The fence, it turned out, was only a blind for the yard which was open to the forest beyond. Raylan stopped just clear of the back corner of the house, pulled his sidearm and cautiously turned in a circle, letting his eyes inspect the dark corners. It occurred to him that the dog had appeared rather suddenly and rather belatedly in the exchange. Someone other than the woman had to have let it loose.
Tim pulled up short when he realized Raylan wasn't running with him and cast a glance back to see what was holding him up. Raylan caught his eye and nodded for him to carry on, so Tim did, trotting after the woman, slowing down in the trees. He could hear her struggling in her bare feet through the undergrowth and followed the noise. Up ahead the forest seemed to glow suddenly in a weave of shadow and whiteness that looked unearthly. The moon was full tonight, hidden until now behind the trailing of clouds from yesterday's rain. Clear of its coverings, it cast its eerie light around the woods, shades and contrasts, like a black and white movie. It made Tim's job easier. He could see the woman clear as day but white-washed of color. She dodged around the trees then broke into an opening lit up like a stadium by the moonlight.

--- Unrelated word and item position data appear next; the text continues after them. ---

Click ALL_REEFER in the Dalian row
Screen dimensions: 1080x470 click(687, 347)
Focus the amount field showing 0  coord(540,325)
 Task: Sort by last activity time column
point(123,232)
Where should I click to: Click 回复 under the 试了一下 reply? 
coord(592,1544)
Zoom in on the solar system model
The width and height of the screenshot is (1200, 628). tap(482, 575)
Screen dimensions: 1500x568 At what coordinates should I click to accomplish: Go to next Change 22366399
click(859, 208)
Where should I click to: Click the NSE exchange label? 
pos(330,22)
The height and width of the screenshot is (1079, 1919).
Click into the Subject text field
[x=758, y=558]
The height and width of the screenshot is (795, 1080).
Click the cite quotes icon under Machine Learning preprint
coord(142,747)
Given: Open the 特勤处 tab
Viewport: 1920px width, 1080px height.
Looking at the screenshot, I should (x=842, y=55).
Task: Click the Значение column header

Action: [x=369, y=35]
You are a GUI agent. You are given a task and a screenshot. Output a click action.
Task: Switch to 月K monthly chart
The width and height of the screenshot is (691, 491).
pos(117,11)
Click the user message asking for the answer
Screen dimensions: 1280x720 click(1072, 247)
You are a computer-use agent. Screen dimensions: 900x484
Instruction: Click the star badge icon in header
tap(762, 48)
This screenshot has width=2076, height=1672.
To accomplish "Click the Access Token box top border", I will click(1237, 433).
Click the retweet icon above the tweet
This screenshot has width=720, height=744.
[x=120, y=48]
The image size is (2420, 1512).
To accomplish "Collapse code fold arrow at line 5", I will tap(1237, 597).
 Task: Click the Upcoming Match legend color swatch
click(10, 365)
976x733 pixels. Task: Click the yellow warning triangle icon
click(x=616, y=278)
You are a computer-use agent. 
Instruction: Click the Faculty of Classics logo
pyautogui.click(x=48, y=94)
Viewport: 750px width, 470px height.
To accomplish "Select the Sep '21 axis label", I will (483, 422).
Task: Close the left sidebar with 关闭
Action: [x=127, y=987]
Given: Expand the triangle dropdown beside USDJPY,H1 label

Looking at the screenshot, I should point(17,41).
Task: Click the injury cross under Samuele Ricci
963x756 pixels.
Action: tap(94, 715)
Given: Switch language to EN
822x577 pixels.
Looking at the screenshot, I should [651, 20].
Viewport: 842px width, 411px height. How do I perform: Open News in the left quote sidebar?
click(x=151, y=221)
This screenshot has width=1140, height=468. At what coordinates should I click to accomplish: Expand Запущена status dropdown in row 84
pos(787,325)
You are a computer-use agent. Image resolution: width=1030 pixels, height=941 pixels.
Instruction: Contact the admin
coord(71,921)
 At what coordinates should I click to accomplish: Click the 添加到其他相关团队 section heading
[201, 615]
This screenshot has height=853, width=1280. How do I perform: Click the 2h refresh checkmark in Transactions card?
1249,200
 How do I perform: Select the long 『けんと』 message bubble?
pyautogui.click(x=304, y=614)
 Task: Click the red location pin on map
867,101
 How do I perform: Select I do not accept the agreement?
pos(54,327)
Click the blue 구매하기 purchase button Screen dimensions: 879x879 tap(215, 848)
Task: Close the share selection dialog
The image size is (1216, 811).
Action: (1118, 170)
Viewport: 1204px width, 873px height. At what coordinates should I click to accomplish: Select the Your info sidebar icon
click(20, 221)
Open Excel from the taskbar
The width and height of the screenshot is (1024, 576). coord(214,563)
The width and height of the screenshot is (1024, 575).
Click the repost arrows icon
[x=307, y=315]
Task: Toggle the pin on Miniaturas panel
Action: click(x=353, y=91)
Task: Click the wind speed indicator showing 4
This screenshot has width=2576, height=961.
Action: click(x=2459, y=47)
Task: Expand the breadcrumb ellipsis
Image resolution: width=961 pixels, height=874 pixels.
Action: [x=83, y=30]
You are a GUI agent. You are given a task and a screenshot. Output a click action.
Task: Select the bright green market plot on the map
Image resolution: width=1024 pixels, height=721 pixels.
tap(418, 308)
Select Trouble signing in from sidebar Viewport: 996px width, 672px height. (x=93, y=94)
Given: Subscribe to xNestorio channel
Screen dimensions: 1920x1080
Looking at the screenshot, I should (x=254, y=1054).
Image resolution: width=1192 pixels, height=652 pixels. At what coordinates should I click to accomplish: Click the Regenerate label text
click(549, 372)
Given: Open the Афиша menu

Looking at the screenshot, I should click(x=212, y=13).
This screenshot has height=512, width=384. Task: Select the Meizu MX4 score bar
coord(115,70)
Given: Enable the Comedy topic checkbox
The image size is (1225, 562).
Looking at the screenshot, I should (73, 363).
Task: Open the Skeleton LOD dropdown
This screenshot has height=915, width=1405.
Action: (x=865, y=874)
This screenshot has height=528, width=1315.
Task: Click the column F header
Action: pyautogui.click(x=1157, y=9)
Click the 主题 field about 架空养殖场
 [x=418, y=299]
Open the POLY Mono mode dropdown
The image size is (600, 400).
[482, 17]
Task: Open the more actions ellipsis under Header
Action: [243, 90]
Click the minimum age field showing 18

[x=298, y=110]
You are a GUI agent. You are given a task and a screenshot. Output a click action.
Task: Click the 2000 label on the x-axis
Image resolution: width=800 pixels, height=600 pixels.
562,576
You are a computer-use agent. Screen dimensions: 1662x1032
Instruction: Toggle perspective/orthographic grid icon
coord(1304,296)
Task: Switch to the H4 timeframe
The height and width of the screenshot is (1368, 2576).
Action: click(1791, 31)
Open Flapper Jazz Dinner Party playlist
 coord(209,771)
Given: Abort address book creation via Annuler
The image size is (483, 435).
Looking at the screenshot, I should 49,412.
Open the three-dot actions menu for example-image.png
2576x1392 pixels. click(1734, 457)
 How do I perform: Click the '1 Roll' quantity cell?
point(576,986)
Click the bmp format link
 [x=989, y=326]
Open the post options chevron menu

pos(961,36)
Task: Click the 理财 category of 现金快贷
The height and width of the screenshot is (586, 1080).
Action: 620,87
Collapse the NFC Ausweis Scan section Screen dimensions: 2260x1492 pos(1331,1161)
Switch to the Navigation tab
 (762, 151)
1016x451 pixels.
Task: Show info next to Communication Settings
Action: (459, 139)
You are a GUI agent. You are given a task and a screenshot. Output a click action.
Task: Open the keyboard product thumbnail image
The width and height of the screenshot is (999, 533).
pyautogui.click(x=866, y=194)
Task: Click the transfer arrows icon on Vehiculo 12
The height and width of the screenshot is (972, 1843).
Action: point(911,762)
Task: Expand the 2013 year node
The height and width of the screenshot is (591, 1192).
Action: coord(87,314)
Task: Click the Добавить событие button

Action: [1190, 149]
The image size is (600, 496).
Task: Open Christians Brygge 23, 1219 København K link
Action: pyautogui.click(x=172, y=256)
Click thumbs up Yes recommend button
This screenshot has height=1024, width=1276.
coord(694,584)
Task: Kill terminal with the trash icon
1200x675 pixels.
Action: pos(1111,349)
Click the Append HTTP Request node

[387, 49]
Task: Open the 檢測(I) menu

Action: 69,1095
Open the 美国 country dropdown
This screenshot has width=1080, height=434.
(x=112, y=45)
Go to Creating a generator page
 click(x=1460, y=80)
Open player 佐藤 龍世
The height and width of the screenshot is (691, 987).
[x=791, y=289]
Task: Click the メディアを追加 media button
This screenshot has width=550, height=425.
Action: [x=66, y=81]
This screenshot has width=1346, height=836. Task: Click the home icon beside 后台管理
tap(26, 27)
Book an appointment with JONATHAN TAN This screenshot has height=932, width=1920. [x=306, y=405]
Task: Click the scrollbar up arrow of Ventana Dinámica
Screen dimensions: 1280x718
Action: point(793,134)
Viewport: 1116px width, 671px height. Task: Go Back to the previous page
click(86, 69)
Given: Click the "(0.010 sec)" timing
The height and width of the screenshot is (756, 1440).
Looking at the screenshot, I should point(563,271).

Tim picked up the pace, on her heels as she sprinted into a small crop field. As he cleared the tree line it suddenly registered what the crop was, at least the important one. He realized too that she had a plan, wasn't just running blindly, and more importantly, that she had friends. Three men were standing at the opposite end of the field against a shack, each with a rifle over his shoulder. The woman yelled out to them and Tim dove to the ground as they turned. He stayed down and wove his way quickly through the rows of dead corn, moving to the center of the plot to the marijuana plants waiting to be harvested.
He felt safer among the still-green pot, it rattled less than the dry corn, and he lay still listening. The men were splitting up, dividing the field. He pulled his phone and started texting Raylan, moving his thumbs urgently. He gave up before he sent it, figuring Raylan was getting the message loud and clear when the men started shooting randomly into the rows.